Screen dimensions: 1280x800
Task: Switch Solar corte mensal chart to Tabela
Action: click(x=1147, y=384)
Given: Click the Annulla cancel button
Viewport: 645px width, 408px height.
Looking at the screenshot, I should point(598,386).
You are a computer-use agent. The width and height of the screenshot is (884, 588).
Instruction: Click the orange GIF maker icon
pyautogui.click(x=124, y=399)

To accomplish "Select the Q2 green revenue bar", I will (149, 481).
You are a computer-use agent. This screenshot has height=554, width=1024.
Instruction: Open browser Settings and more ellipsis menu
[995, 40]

=====

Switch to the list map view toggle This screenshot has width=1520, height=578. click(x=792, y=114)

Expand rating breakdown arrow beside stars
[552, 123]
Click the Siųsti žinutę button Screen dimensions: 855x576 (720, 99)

=====

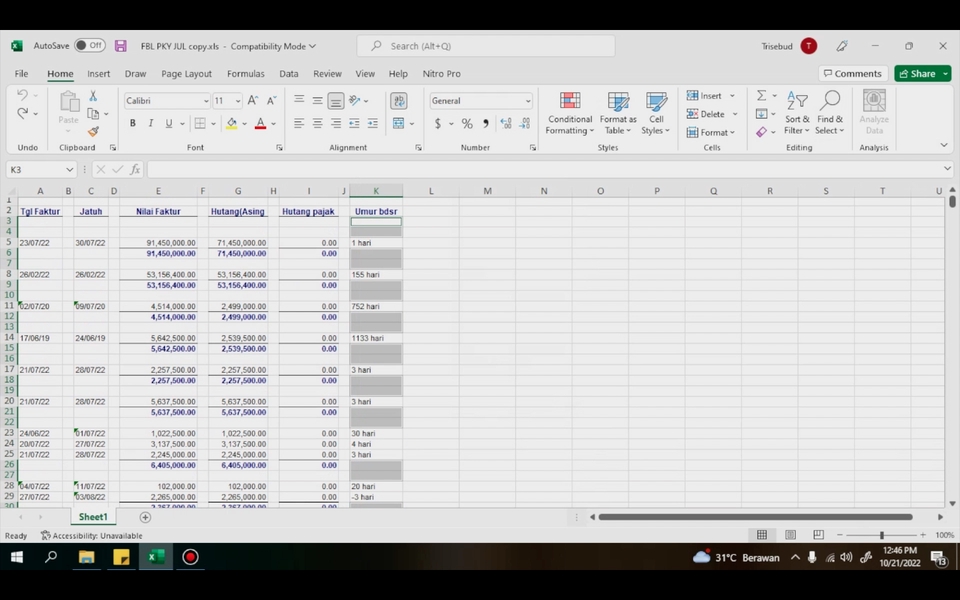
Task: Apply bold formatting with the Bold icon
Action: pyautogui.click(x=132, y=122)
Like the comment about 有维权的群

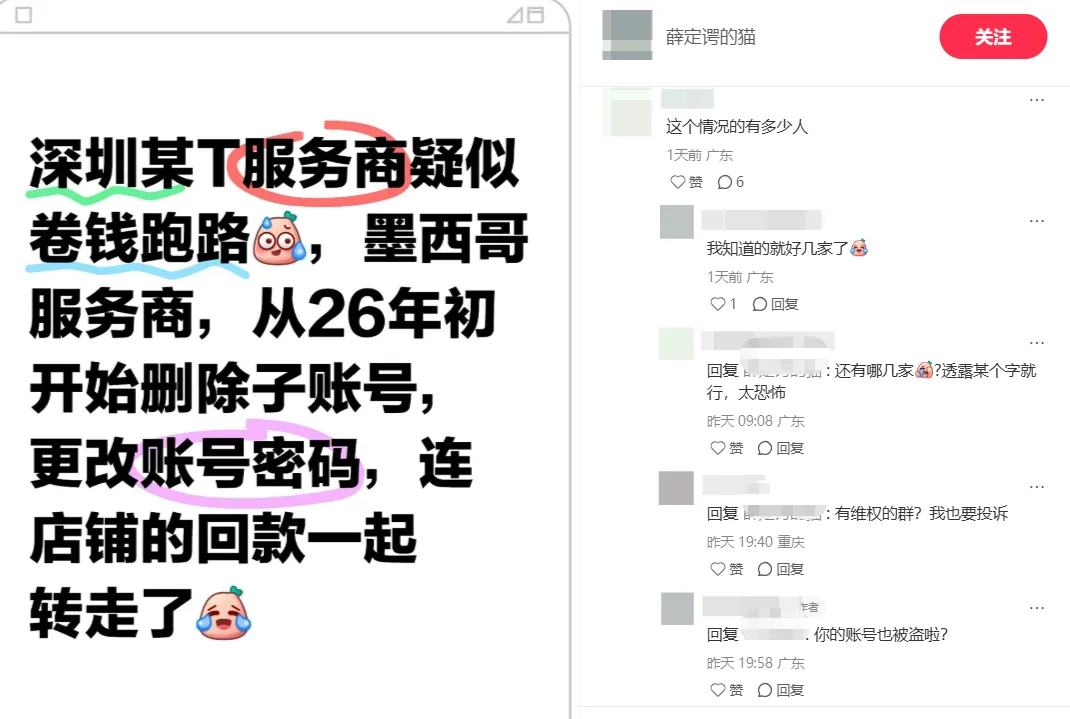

=====

- _WORK INSTRUCTIONS_:
The expected answer is an exact copy of the lines above, beginning at the line with "Given: Click the Annulla cancel button" and ending at the line with "You are a computer-use agent. The", with both ends in.

- _RESULT FOR THIS TASK_:
Given: Click the Annulla cancel button
Viewport: 645px width, 408px height.
Looking at the screenshot, I should point(598,386).
You are a computer-use agent. The width and height of the screenshot is (884, 588).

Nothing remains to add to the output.